Заложники Кремля (Тархова) - страница 178

Отношения влюбленных развивались драматично. Однажды стало окончательно ясно: выходов может быть только два — расстаться или соединить свои жизни. Есть, добавил он, третий путь, сойти с ума. Вместе они нашли четвертый — сойти с ума от любви.
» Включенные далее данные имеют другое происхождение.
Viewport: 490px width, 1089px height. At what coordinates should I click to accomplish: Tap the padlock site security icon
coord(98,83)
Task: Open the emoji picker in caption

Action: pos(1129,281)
Cоюз их, действительно, был безумием. Но Анна гнала прочь дурные мысли. Любовалась своим, наконец-то своим Николашей — как он заразительно, по-детски, хохочет, как прекрасно рисует. Он страстный охотник, он знает лес — и как исследователь, и как поэт. Его простоватый облик — Бухарин неизменно ходил в русской косоворотке, кожаной куртке и сапогах — волнующе подчеркивал его европейскую образованность. Он читал по-немецки Гегеля и Канта, по-французски Мольера и Монтескье… Он необыкновенный!
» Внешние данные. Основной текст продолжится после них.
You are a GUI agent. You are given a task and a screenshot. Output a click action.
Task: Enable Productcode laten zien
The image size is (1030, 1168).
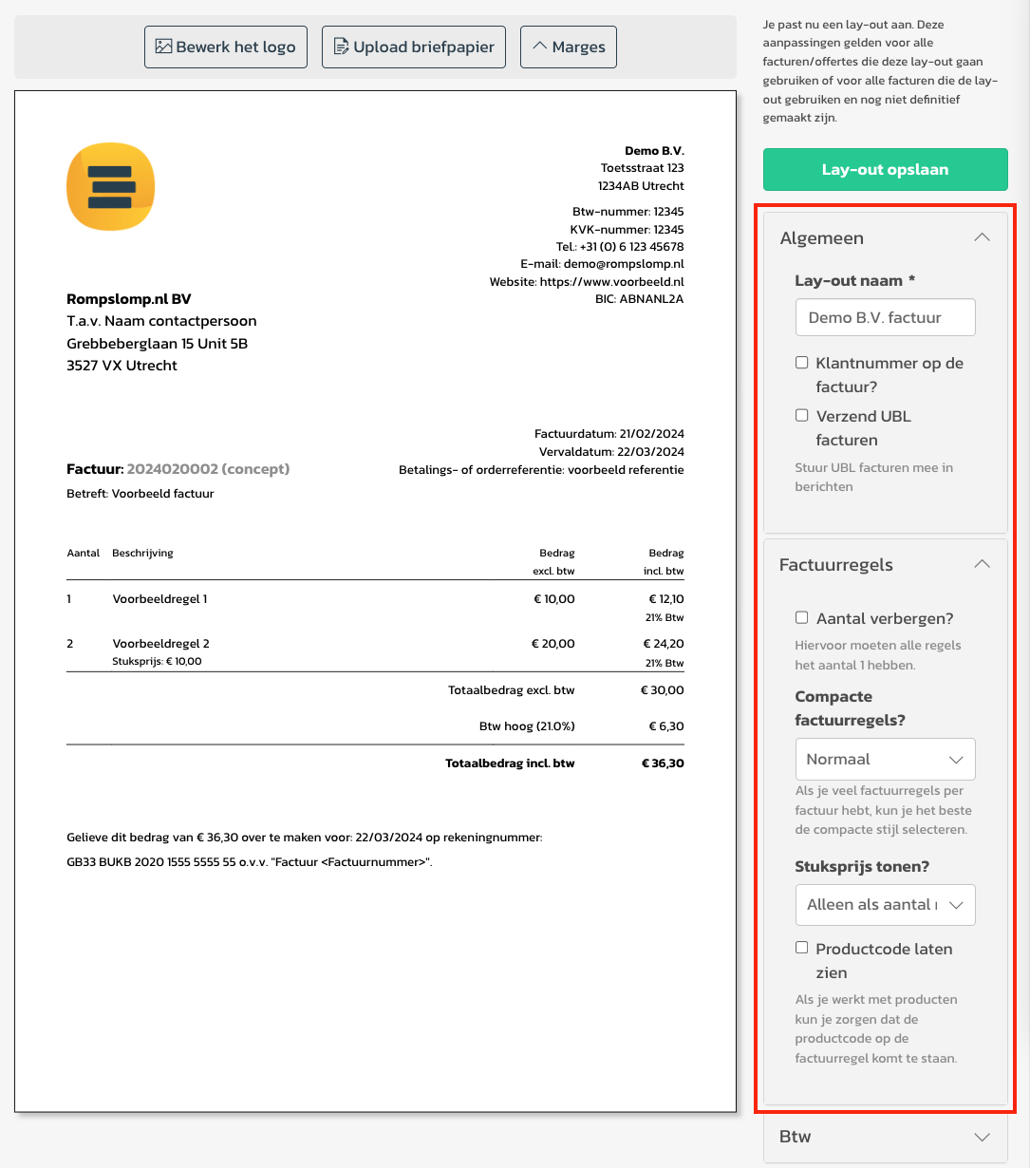801,948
В Бухарине было даже что-то сверхчеловеческое. Он подписал в тюрьме бредовые обвинения в свой адрес, признался в контрреволюции и шпионаже — но только ради спасения жены и детей, которых в противном случае, пригрозили ему, уничтожат.
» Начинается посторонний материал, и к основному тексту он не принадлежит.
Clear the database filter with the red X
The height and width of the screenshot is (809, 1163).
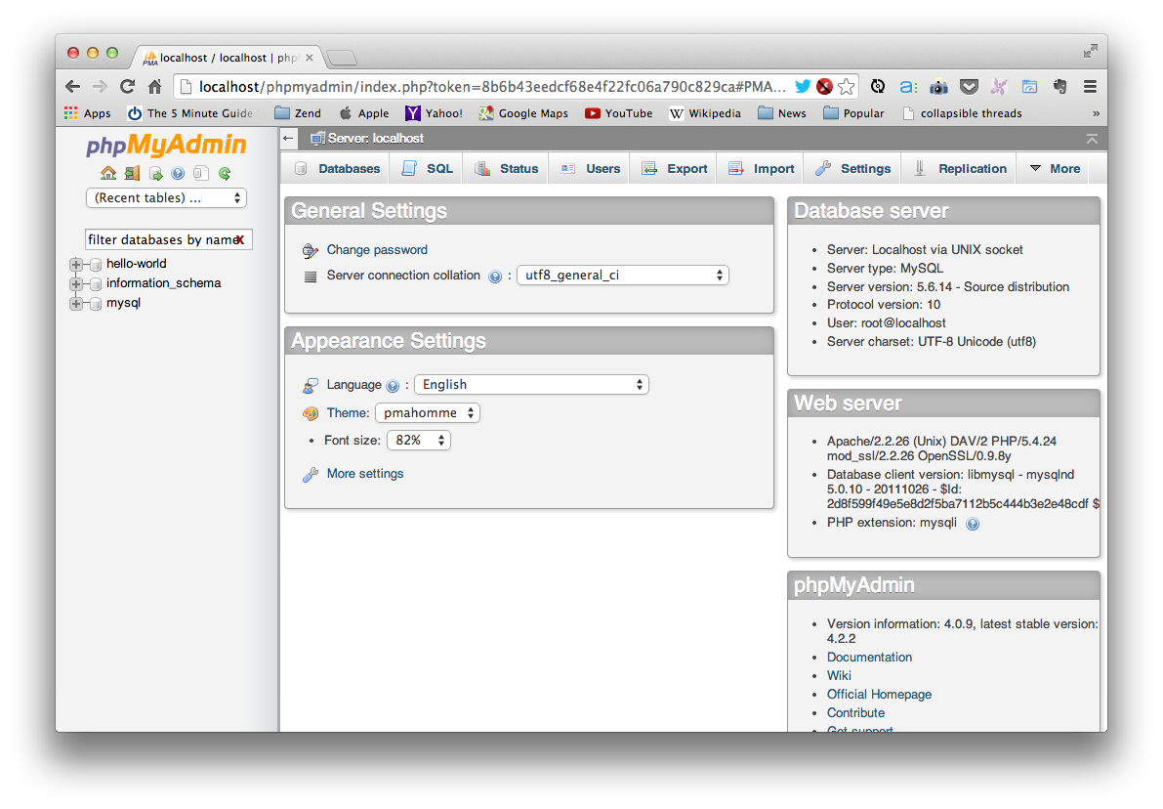click(x=239, y=239)
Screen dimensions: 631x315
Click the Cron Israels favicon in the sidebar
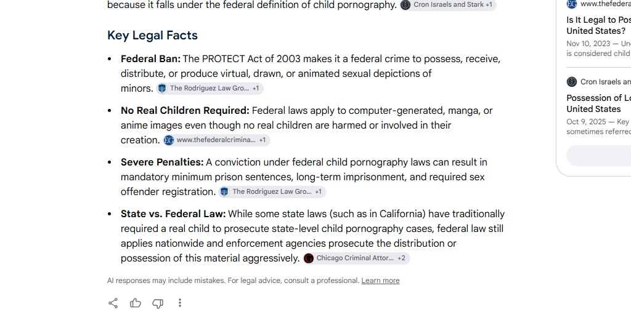tap(571, 82)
Однако не был сломлен. Напротив, до последнего дня вполне владел своей волей, эмоциями, интеллектом, свидетельством чему была колоссальная творческая работа, которую он проделал в тюрьме. Фундаментальный философский труд, стихов на два сборника, прелестно- старомодный автобиографический роман (Бухарин не успел его закончить) в духе конца Х1Х века, полный юмора и жизни.9

Все сочиненное за день выхватывали надзиратели. Впереди маячила смерть, а он писал почти набело изящным легким слогом, только одним абзацем позволив себе выдать свою боль:

«Но всему на свете бывает конец, бывает конец и мукам промежуточных состояний, когда проглатывается последняя тайная слеза души, и кризис проходит, разрешаясь в какую-нибудь новую фазу»…

Последняя сочиненная Бухариным сцена романа — комическая. Главный герой, гимназист Коля, хлебнув портвейна, впадает в сумасшедшую веселость, «на время выбросив из головы трудные мысли, словно грибы из кошелки».

Одновременно с этим, может быть, в тот же день Бухарин пишет Сталину:

«Заклинаю всех заменить расстрел тем, что я сам выпью в камере яд (дать мне морфию, чтобы уснул и не просыпался) … дайте мне провести последние секунды, как я хочу».

Моление о Чаше — и в письме к следователю:

«Я не упаду духом. Но помните о ч а ш е. Вы это мне обещали, и я крепко надеюсь, что Вы меня здесь не обманете; никакие интересы не требуют последнего».

Интересы, действительно, не требовали, но Бухарина, конечно же, обманули — не дали смертельного яду, а расстреляли, как всех.

Просить яду и писать одновременно:

«В голове у Коли чуть-чуть шумно. Он дурачился, швырялся снегом, пел, свистал в два пальца, как Соловей-Разбойник, падал навзничь, раскинув руки, чтоб получился «вдавленный отпечаток человека…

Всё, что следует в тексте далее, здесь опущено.